From Letters to a Young Poet, by Rainer Maria Rilke, plus comments from readers:
The young poet is suffering from being alone and trying to become a writer. Rilke's letters over a five-year span from 1903-1908 offer advice. These snippets, underlined by the previous owners of the book, stood out:
"...most events are inexpressible, taking place in a realm which no word has ever entered, and more inexpressible than all else are works of art, mysterious existences, the life of which, while ours passes away, endures."
"If your daily life seems poor, do not blame it; blame yourself...."
"...save yourself from general themes and seek those which your own everyday life offers you...."
"A work of art is good if it has sprung from necessity."
"Works of art are of an infinite loneliness...."
"...be patient toward all that is unsolved in your heart and try to love the questions themselves like locked rooms and like books that are written in a very foreign tongue.

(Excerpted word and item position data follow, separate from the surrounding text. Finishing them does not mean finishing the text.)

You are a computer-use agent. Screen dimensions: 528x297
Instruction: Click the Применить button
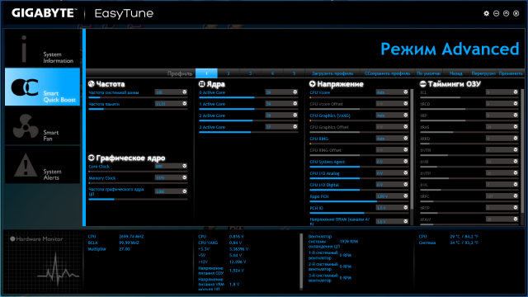click(511, 73)
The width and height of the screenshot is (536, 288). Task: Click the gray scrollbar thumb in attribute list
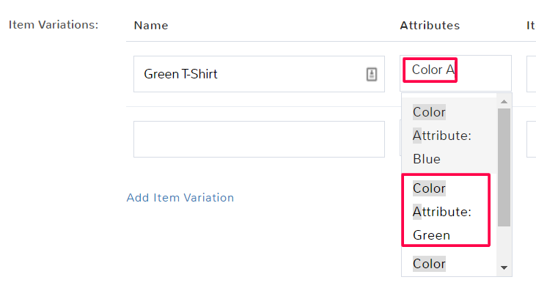point(504,167)
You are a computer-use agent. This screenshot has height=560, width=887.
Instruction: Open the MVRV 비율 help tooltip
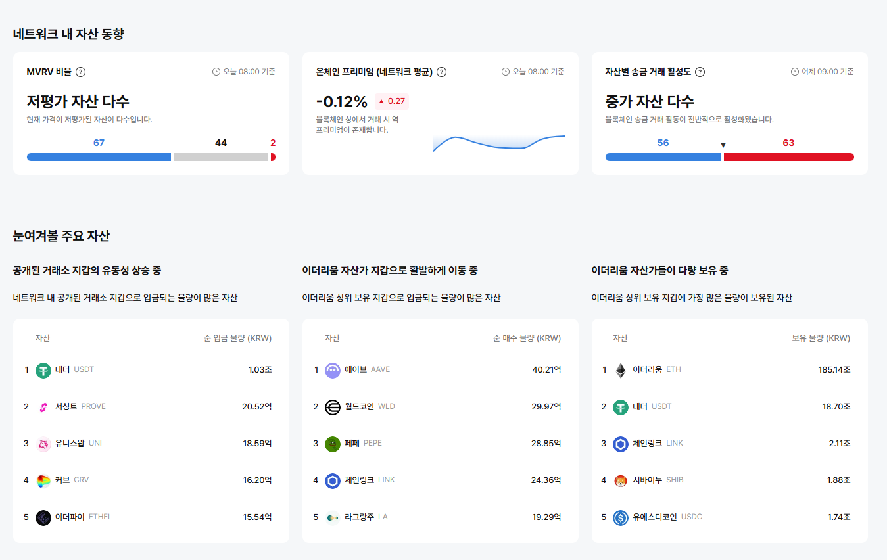[80, 72]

Do not now seek the answers, which cannot be given you because you would not be able to live them. The point is to live everything. Live the questions now. Perhaps you will then gradually, without noticing it, live along some distant day into the answer."
"...we must hold to what is difficult; everything alive holds to it, everything in Nature grows and defends itself in its own way ... seeks at all costs to be so and against all opposition... that something is difficult must be a reason the more for us to do it."
"Where I create I am true...."
Written in the margins were comments by Shaw, Jeffers, Roethke, and others.
"We become as tall as the storm we arrived in," Roberson Jeffers
"I will find the way I am going by going," Theodore Goethke.
"The genuine heart creates a wilderness around it," Henry David Thoreau.
Boy, a wealth of words....great post!!!